WORK INSTRUCTIONS:
**a.** In the heroes vs mages thread, can you give the passage from "## Lord Sinkoran" to "too much there." again, replacing "tourney" with "tournament"?
**b.** Which distinct posting dates appear in the heroes vs mages thread?

SELECTION:
··········
# Heroes vs mages



## jigplums (Dec 15, 2006)

What do people think about taking heroes over mages. Im a highelf player and at 1500 have been using 2 lvl 2 mages at 2000 i'd like to add a new hero to the list alone with a lord but am worried the mages will then do nothing at all. What do you reckon guys can 3 lvl2 cut the mustard?

Also im thinking of taking the hero mounted on an eagle, arming him with the reaver bow and prehaps talisman of loec and a lance/great weapon. What do you think?


----------



## Blackhiker (Dec 28, 2007)

Heroes are useful because they add the little extra punch to your units for combat. I would personally suggest a heroe in in one of the mounted units so that the unit will be better equiped to kill. Yes mages are useful though, but for the number of points you are spending on them make sure to have some damaging spells for them, even if you have to go into one of the other lores.


----------



## Pandawithissues... (Dec 2, 2007)

I'd say 3 level 2 will probably be ok. more of a defensive set at 2000 pts though. If you want offensive magic, you prob want to take a mage lord, but personally, i'd always take the normal lord for generalship and h2h punch. It's a toss up really


----------



## jigplums (Dec 15, 2006)

i've had some real sucess in the past with 3 level 2 at 2000points and am feeling a little..naked with only 2 but i dont like to use the same stuff regularly. WHat i find though is some of the people in my gaming group will copy my trends so i would expect at least 1 guy to field 3 spellcasters.


----------



## Lord Sinkoran (Dec 23, 2006)

i'd go 2 lvl2 and a hero


----------



## Wade (Jan 21, 2007)

I reckon that because of the way the 1500pt games went, certain players will go with alot of anti magic for the next stage of the tourney. Either go all out with magic and shooting or go with a fast hard hitting army with minimum magic for defensive purposes.

At least one of the people in the next stage will have no magic users in his entire army so you shouldn't suffer too much there.


----------
··········
GIVEN INFORMATION:
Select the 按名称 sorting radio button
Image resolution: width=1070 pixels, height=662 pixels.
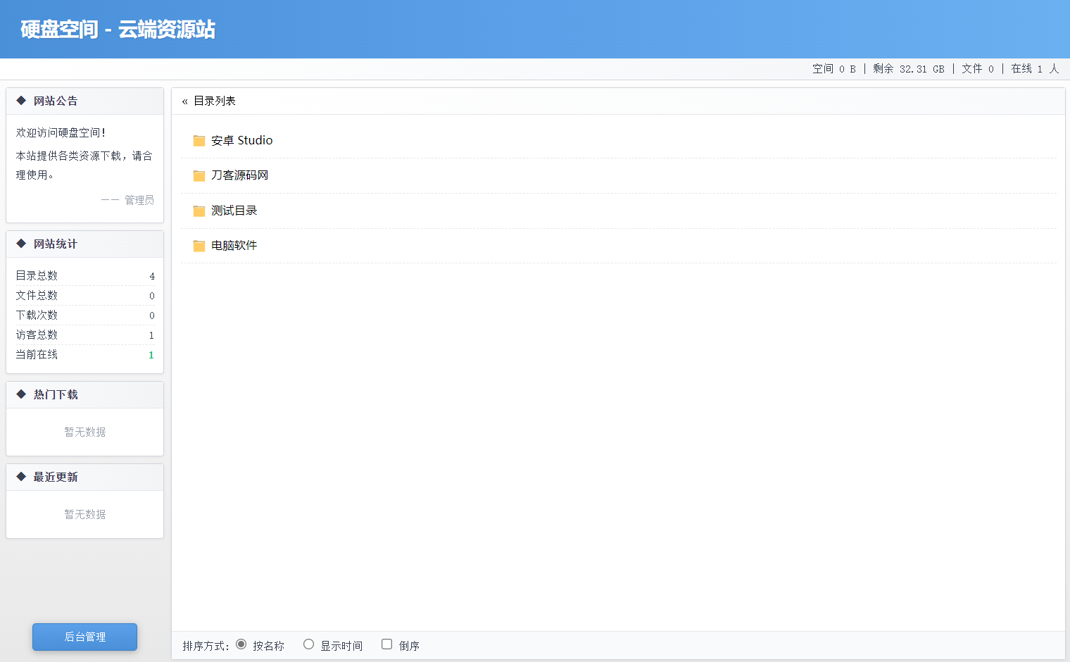[241, 643]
··········
ANSWERS TO THE EXERCISE:
**a.**
## Lord Sinkoran (Dec 23, 2006)

i'd go 2 lvl2 and a hero


----------



## Wade (Jan 21, 2007)

I reckon that because of the way the 1500pt games went, certain players will go with alot of anti magic for the next stage of the tournament. Either go all out with magic and shooting or go with a fast hard hitting army with minimum magic for defensive purposes.

At least one of the people in the next stage will have no magic users in his entire army so you shouldn't suffer too much there.

**b.**
- Dec 15, 2006
- Dec 28, 2007
- Dec 2, 2007
- Dec 23, 2006
- Jan 21, 2007